Y lo que había que borrar de la faz
de la tierra iba bastante más allá de las organizaciones guerrilleras. «Si se
leen los libros de la dictadura como Testimonio de una nación agredida o La
subversión queda muy claro que los tipos tienen una visión del mundo,
un proyecto de nuevo Estado que excedía en mucho una operación quirúrgica
contra las guerrillas. Su concepción del enemigo ya es gramsciana. Identifican
a todos los actores que promovieron la crítica y van por ellos. Van mucho más
lejos que la dictadura brasileña. Destruyen, por ejemplo, el Instituto de
Matemáticas de la Facultad de Ingeniería.»
En medio de la crisis la violencia
también fue «un camino de certezas» para las izquierdas, considera Marchesi.
Pero incidió en un segmento breve de la larga marcha hacia el golpe, se recordó
en el coloquio.
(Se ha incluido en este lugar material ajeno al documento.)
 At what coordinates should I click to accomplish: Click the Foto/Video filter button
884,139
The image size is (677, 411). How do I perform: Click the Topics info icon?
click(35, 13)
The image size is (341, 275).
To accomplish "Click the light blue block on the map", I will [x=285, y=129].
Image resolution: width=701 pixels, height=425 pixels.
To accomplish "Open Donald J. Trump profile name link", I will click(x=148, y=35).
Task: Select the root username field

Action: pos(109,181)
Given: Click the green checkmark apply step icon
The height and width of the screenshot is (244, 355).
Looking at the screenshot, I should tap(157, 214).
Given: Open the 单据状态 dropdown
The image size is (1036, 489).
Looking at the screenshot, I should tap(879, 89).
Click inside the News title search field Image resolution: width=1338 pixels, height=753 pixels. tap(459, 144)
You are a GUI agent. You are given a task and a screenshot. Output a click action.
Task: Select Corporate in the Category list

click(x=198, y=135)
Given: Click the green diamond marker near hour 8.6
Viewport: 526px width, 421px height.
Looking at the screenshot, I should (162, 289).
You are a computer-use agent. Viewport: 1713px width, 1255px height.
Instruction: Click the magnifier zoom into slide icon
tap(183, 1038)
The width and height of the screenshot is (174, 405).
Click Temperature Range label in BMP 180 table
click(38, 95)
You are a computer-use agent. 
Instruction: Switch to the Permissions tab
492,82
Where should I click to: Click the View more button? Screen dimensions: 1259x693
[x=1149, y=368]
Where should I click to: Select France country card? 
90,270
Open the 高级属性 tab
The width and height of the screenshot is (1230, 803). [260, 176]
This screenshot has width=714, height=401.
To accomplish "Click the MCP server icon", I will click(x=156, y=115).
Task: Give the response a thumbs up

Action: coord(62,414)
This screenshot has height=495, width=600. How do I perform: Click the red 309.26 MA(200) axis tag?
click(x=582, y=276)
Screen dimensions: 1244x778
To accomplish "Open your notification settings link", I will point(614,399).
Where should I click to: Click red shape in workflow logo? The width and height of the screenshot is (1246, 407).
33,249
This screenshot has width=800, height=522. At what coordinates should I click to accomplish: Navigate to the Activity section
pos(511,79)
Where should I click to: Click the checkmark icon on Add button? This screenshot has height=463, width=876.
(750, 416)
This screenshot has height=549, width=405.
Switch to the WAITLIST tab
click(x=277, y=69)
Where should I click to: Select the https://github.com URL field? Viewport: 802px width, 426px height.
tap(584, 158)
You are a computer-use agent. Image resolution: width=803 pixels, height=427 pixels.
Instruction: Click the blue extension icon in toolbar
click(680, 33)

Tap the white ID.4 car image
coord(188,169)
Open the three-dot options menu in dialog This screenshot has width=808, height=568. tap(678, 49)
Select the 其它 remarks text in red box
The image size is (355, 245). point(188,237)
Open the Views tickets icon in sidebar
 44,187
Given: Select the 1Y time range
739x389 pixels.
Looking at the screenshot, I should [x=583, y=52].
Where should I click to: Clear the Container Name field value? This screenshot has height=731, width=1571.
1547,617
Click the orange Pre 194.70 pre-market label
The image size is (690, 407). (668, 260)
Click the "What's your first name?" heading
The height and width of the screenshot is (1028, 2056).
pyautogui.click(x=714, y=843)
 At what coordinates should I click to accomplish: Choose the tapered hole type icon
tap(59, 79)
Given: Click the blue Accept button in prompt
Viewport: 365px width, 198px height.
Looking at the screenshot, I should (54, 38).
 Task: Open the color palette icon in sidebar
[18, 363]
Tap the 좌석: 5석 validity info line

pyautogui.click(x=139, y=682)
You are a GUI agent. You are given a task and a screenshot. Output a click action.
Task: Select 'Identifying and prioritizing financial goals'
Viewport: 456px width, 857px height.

En aquella senda iniciada a más tardar en el 65, toda la
documentación ratifica que las guerrillas pesaron solo desde fines del 68 y
hasta setiembre del 72. La violencia estatal no se detuvo ni por asomo
entonces, se profundizó.
La Operación Morgan, iniciada tres
años después, fue tal vez su expresión más arrasadora, mientras los terroristas
paraestatales, «licenciados» por la dictadura, se entretenían en congresos
llamados anticomunistas, pero que Broquetas en el coloquio calificó
de exterministas. «Hoy ya no se habla de esto, de la violencia estatal
que supone cualquier proyecto, de la contestación violenta tampoco. La
discusión fue simplemente cancelada», objetaba Marchesi el martes. Y esto
sucede cuando, desde otras orillas, el monopolio de la capacidad coercitiva
pretendido por el Estado vuelve a ser radicalmente cuestionado y, como Bértola
señalaba, las expectativas de estancamiento económico se hacen, desde 2014 y
2015, lamentablemente firmes.
1. Montevideo, Ediciones de la Banda
Oriental, EBO, 2009.
2. Montevideo, Fundación Konrad Adenauer, 2018.
Tomado de Brecha numero 1961. Autor: Salvador Neves, publicado el 23 de junio de 2023. Titulo original: El camino al golpe de estado. Mucho antes de febrero.